*TAREAS A REALIZAR:*
1. Enumera todas las organizaciones y publicaciones que se nombran en el texto sobre la escasez de camioneros.
2. Copia del texto sobre la escasez de camioneros el tramo que va desde «Sin embargo, el» hasta «con los gastos.».

*TEXTO PARA REVISAR:*
━━━━━━━━

La mayor parte del aumento lo absorben los consumidores debido al incremento de los costes de envío y de suministro.– Cathy Bernell, presidenta de la Asociación de Aceite de Oliva de Texas

Antes del inicio de la pandemia de COVID-19, ya existía una escasez de conductores, y en abril de 2020, durante las primeras fases de la pandemia, se perdieron alrededor de 88 300 puestos de trabajo de camioneros.

Sin embargo, el fuerte aumento de las compras en línea como consecuencia del brote de coronavirus impulsó la demanda de camioneros, lo que provocó una preocupante escasez de estos trabajadores. En abril de este año, había 63 000 puestos vacantes para camioneros.

Según Business Insider, el aumento de la demanda provocó un fuerte incremento salarial para los conductores, lo que les incentivó a pasar menos tiempo en la carretera y más tiempo en casa. Esto agravó la escasez de camioneros.

Además de tener que hacer frente al pago de los recientes aumentos salariales, los distribuidores de alimentos tuvieron que empezar a pagar a intermediarios para contratar conductores, lo que elevó aún más sus gastos. Esto ha hecho que tanto los consumidores como los productores tengan que correr con los gastos.

«La mayor parte del aumento lo absorben los consumidores debido al incremento de los costes de envío y de suministro», declaró Cathy Bernell, presidenta de la Asociación de Aceite de Oliva de Texas, a Olive Oil Times. «Los compradores minoristas y mayoristas también están asumiendo estos costes adicionales, pero, en última instancia, se repercuten al consumidor».

«Una encuesta informal realizada a los productores de aceitunas de Texas muestra que estos no añaden ningún recargo a sus gastos de envío, sino que cobran al consumidor la misma tarifa que aplican las empresas de transporte, por lo que la reacción ha sido de comprensión, aunque con cierta frustración», añadió.

Véase también: Noticias del sector del aceite de oliva

«Desde la perspectiva del sector, seguiremos evaluando el impacto de estas subidas de precios junto con los comentarios y las aportaciones de nuestros olivicultores de Texas», continuó Bernell.

Sin embargo, según Bernell, la subida de precios no ha frenado las ventas de aceite de oliva en Texas.

━━━━━━━━

*EXTRACTOS DEL MATERIAL:*
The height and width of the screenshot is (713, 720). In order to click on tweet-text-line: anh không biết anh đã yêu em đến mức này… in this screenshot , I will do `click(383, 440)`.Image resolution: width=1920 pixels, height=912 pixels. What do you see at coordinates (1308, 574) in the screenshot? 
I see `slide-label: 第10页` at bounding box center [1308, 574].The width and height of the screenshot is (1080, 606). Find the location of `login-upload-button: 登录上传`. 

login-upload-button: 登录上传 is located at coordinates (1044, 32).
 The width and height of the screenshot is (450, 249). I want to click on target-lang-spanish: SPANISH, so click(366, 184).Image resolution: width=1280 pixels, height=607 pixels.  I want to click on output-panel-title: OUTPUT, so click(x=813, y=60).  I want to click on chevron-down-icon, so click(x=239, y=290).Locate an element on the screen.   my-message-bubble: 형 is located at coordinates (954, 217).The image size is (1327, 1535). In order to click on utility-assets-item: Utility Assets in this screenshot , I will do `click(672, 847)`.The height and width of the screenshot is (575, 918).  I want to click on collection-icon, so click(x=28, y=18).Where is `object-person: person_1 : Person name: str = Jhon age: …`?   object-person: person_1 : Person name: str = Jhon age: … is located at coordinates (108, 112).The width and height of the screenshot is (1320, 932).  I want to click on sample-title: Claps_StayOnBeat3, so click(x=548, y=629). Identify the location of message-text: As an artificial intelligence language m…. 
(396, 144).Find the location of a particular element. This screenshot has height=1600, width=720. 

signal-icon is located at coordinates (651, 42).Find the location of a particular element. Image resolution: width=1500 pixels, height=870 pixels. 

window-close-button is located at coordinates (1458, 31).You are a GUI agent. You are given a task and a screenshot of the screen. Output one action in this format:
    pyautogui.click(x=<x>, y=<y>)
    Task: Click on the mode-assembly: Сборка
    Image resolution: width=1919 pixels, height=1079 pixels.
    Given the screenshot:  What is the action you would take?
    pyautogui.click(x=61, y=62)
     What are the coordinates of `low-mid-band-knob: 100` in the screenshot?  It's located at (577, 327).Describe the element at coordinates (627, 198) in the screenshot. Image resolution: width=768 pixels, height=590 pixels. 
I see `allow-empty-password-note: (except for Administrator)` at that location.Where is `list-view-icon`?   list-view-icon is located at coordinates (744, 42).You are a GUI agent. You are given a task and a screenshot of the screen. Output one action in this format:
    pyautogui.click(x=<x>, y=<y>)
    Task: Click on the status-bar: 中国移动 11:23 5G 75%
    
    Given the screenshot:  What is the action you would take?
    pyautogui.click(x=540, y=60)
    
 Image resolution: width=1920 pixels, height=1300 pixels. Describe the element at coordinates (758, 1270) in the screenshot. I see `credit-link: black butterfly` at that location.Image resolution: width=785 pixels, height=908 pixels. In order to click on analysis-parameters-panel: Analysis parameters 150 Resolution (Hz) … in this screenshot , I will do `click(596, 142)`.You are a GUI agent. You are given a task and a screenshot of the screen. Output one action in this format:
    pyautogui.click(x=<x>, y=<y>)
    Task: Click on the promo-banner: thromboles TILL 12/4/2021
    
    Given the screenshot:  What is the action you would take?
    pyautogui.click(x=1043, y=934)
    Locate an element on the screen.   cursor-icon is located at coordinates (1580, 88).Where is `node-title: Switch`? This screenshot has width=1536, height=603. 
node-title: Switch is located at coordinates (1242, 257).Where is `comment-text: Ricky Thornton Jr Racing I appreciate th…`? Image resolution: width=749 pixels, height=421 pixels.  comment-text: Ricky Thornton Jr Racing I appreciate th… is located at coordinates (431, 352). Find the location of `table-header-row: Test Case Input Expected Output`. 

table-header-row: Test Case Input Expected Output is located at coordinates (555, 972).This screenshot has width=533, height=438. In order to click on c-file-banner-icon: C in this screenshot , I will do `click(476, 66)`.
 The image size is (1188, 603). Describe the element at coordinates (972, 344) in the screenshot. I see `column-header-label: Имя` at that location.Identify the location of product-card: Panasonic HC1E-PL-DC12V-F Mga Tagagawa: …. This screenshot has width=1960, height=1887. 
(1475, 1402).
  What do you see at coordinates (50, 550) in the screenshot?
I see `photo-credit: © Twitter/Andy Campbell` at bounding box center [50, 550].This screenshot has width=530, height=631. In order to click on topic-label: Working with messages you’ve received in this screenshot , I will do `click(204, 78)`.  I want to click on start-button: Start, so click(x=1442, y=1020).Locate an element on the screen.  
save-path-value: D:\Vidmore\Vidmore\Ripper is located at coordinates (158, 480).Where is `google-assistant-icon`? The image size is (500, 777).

━━━━━━━━

*RESULTADOS DEL EJERCICIO:*
1.
- Asociación de Aceite de Oliva de Texas
- Business Insider
- Olive Oil Times

2.
Sin embargo, el fuerte aumento de las compras en línea como consecuencia del brote de coronavirus impulsó la demanda de camioneros, lo que provocó una preocupante escasez de estos trabajadores. En abril de este año, había 63 000 puestos vacantes para camioneros.

Según Business Insider, el aumento de la demanda provocó un fuerte incremento salarial para los conductores, lo que les incentivó a pasar menos tiempo en la carretera y más tiempo en casa. Esto agravó la escasez de camioneros.

Además de tener que hacer frente al pago de los recientes aumentos salariales, los distribuidores de alimentos tuvieron que empezar a pagar a intermediarios para contratar conductores, lo que elevó aún más sus gastos. Esto ha hecho que tanto los consumidores como los productores tengan que correr con los gastos.